Some also say the pro-information approach violates the core norm of neutrality in the field of genetic counseling. “It’s hard to describe how big the burden of history is for genetics,” Caplan said. This is science, after all, that has been used to promote involuntary sterilizations, bans on interracial marriages, and Nazi eugenics. “People in the [Down syndrome parent] community like to say geneticists are not our friends,” said Holly Christensen, a parenting columnist for the Akron Beacon Journal and the mother of a 5-year-old girl with Down syndrome. She herself opted for a second-trimester screening method that came back with inconclusive results; her daughter was diagnosed after birth. While she has written critically about the Ohio abortion ban, she also remains wary of what might happen the more we’re able to find out about a baby’s characteristics before it comes to term. “As a society,” she said, “we’re starting to really have a conversation about what it means to be human.”
Any clinician who’s practiced obstetrics in the US knows how hard it can be to have a conversation about the information that comes along with positive test results.
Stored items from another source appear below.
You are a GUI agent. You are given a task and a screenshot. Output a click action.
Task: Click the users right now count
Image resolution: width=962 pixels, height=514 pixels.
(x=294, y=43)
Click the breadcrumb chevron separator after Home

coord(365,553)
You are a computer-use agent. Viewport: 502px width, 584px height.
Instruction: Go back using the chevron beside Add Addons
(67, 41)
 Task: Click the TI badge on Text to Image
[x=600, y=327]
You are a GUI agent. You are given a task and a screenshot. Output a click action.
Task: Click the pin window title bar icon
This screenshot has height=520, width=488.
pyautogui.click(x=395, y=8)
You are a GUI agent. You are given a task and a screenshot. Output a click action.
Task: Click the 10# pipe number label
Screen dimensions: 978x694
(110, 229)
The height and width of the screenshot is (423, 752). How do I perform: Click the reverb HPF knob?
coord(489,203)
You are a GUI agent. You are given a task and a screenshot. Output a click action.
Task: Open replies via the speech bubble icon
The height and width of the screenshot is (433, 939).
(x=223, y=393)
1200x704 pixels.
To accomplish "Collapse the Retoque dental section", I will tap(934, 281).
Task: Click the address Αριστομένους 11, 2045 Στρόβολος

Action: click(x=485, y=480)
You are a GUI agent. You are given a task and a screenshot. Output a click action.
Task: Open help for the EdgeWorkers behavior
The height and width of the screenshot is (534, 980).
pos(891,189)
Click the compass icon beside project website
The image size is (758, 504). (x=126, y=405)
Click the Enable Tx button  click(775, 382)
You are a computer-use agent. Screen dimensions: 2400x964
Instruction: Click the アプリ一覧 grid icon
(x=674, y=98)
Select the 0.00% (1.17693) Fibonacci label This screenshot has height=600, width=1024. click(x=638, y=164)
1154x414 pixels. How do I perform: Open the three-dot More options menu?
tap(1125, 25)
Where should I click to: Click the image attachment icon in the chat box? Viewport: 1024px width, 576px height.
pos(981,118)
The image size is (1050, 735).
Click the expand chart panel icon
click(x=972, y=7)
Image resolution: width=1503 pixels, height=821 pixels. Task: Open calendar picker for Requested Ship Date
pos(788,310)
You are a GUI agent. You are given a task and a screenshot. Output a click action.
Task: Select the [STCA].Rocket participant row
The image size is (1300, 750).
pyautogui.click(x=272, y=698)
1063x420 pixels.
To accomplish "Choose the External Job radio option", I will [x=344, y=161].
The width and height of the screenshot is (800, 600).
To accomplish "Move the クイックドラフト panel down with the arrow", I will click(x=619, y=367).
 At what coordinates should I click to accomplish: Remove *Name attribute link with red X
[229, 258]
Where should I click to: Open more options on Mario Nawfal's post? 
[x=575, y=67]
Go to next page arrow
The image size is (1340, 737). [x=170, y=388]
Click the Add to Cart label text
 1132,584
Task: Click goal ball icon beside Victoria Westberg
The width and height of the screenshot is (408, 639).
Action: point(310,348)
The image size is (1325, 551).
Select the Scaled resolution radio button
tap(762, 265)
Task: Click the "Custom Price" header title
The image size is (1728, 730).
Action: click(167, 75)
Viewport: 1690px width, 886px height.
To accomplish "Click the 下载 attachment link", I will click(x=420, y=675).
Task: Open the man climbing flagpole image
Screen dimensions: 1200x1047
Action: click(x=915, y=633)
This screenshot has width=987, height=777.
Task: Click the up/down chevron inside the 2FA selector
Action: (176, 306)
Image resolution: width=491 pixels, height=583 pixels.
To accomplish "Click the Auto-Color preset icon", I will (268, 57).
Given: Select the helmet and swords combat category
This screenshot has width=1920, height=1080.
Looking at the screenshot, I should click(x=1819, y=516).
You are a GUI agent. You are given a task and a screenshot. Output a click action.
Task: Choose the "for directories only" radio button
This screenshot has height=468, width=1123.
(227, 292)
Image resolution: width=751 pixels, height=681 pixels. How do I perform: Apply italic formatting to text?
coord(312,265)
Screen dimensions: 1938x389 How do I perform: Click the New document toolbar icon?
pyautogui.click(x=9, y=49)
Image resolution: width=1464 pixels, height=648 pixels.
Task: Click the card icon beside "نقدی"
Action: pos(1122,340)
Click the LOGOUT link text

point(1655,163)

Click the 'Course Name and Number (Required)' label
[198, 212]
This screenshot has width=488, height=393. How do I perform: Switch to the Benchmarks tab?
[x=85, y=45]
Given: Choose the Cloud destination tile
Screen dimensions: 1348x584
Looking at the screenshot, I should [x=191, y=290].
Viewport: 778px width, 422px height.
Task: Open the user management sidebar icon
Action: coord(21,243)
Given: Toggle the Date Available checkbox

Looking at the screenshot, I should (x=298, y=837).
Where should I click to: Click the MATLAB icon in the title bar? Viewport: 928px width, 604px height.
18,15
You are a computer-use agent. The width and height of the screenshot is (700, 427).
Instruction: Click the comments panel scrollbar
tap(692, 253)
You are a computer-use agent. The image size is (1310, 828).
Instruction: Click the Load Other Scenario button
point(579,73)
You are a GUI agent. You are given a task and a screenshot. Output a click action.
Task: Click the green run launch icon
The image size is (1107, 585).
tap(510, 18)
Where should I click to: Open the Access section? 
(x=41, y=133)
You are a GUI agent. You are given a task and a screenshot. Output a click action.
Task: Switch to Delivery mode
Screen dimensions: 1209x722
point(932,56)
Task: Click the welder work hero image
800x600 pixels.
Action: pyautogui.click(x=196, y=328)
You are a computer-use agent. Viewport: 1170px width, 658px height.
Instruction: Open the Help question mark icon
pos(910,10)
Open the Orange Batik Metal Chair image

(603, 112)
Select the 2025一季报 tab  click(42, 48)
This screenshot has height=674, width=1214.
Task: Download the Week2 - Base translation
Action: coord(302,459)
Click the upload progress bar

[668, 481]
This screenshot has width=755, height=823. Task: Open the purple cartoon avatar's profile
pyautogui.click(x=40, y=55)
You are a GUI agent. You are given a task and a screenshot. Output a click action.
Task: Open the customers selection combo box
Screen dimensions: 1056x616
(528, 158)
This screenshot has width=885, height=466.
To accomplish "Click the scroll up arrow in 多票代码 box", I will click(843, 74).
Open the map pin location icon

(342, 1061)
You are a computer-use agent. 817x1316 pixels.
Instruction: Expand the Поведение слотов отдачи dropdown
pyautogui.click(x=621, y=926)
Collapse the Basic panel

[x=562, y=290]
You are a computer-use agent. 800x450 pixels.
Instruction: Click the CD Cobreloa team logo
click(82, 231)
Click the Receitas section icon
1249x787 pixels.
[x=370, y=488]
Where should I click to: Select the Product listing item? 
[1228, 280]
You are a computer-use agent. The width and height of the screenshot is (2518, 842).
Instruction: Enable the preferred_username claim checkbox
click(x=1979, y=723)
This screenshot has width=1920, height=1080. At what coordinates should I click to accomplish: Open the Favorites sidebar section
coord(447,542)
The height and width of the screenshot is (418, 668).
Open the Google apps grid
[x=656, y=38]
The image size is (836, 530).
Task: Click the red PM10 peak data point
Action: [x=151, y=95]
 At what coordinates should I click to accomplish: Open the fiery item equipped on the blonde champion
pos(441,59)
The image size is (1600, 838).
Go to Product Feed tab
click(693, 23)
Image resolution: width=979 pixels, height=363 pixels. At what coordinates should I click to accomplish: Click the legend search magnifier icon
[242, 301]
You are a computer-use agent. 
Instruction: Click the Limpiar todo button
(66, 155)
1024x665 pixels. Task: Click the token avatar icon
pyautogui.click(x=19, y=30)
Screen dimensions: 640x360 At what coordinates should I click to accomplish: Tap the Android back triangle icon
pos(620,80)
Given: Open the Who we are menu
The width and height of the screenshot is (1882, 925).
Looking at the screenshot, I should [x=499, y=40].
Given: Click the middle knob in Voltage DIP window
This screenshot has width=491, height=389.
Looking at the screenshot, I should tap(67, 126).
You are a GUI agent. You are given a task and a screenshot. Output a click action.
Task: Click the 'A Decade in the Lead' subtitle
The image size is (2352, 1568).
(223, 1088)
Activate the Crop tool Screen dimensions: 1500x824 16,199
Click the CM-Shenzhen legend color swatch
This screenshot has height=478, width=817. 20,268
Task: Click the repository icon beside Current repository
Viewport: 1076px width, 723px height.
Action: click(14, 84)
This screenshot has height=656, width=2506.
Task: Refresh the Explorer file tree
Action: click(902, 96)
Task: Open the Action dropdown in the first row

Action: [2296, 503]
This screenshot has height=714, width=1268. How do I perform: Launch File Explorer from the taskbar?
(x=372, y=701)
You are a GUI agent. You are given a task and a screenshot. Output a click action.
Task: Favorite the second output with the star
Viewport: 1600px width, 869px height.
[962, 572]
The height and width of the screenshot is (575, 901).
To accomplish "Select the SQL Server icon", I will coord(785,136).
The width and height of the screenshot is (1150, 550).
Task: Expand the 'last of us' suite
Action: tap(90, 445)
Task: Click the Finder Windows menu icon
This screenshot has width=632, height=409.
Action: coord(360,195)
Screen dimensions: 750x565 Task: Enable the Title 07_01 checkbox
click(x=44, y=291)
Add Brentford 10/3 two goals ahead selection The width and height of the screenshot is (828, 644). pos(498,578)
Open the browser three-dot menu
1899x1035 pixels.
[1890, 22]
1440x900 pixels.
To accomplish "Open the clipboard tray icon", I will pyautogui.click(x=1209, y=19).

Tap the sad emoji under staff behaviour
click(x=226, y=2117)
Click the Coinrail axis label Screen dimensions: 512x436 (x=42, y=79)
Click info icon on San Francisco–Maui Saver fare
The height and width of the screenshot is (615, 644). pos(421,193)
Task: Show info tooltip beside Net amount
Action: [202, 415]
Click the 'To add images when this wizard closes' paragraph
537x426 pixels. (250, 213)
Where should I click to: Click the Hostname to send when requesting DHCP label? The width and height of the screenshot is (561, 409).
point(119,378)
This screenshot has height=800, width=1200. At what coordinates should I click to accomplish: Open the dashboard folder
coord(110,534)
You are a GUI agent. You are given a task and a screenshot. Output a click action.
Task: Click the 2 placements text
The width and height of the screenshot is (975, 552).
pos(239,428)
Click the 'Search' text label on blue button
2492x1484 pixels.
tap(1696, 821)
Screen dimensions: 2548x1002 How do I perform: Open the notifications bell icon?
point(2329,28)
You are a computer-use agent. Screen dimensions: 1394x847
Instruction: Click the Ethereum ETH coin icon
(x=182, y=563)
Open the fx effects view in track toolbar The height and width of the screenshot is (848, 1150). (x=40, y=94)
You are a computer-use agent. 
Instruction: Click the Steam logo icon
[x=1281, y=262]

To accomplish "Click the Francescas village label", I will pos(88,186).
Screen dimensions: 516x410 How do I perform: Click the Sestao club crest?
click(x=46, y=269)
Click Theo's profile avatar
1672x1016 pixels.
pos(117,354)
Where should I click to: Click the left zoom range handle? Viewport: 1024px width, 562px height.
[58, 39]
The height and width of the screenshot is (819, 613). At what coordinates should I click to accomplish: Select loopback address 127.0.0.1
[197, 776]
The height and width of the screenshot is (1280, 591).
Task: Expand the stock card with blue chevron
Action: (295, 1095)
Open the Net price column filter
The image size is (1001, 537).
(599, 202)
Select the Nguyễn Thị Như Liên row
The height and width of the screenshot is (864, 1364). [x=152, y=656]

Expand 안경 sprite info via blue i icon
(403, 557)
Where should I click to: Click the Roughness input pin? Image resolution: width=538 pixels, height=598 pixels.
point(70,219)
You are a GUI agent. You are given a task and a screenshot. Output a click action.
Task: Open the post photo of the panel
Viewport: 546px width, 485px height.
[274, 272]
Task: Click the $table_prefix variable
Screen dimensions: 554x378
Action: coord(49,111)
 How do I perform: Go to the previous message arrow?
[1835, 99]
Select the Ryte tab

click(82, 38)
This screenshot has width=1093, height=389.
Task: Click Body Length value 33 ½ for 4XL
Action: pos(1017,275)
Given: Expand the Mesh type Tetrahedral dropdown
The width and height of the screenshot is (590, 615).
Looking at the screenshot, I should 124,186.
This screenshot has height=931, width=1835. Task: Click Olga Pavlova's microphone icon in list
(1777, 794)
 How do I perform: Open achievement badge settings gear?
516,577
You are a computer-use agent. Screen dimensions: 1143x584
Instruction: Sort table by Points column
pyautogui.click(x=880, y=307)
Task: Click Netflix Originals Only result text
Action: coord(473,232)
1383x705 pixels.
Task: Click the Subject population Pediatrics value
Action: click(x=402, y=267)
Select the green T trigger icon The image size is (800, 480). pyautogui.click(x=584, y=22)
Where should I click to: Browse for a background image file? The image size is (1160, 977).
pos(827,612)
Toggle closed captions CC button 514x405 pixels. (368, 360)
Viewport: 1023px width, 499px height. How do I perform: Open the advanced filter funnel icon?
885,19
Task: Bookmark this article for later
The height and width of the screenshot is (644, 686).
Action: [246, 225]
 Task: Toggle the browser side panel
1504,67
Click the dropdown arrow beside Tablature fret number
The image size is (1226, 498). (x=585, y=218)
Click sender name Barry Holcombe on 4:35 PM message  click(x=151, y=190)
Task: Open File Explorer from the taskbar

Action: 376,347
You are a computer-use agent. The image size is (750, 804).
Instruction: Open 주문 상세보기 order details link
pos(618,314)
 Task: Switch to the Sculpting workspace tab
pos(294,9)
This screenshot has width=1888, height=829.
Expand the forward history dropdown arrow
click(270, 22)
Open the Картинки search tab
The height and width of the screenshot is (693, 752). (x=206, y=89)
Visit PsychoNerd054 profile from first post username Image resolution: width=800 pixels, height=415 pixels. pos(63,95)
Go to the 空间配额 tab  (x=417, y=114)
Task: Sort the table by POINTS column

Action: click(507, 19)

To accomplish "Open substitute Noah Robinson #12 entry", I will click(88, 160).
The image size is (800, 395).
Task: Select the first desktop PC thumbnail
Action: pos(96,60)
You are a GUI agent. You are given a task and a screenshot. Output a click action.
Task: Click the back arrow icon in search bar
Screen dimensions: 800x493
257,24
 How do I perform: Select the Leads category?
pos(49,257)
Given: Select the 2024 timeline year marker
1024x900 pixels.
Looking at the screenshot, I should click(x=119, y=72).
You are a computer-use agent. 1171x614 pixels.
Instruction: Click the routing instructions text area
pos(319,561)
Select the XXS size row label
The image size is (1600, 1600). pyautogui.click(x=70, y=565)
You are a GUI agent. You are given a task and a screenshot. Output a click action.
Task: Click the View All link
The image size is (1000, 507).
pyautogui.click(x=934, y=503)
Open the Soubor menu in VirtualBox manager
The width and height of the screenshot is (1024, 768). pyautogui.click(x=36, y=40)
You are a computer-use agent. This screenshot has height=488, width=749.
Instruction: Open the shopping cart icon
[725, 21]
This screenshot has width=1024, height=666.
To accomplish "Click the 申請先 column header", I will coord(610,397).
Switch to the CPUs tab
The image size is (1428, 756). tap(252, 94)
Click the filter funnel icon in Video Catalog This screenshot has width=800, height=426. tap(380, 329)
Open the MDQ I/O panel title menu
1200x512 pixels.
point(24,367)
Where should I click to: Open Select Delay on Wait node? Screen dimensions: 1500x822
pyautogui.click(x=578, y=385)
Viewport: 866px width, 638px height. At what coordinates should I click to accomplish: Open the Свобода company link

Many of the newer tests and ultrasound markers (which are coming along earlier and earlier… presumably to make an earlier abortion more accessible) end up spitting out risk profiles rather than definitive yes/no answers, and in the end giving “more information” does not always make things clearer for a mother and her family.
When it comes to information about the condition itself and the resources available, that may seem to be more morally neutral. However, the value of this information is also weighted (or outweighed) by the social and political context in which it is given. A country with a robust health system that provides health care for everyone and has supports for the disabled isn’t necessarily a place where children with disabilities are less likely to be aborted. (Iceland is a good example.) This puts the lie to the idea that promoting universal health care and other social supports for mothers and children can replace legal restrictions on abortion.
Another aspect to this that is fortunately rare, but often weighs on the mind of providers is the existence of wrongful birth lawsuits. That seems like a particularly horrifying turn of phrase, and it is: if a doctor fails to properly test for and provide information to parents who later decide that, had they had that information, they would have terminated the pregancy, they can sue the doctor. This, of course, is congruous with the standard of care that advises doctors to offer screening, and presumably in an information-greedy society we will continue to demand more and more information regardless of its value.
For my own family, we have done our best to opt out of everything except for the anatomy scan, an ultrasound done around 20 weeks that would reveal any obvious fetal abnormalities (and other concerning conditions). This would allow us to be prepared in case there were any conditions requiring immediate intensive care after birth, but would free us from the burden of making decisions should we have an ambiguous blood test necessitating further and more invasive testing.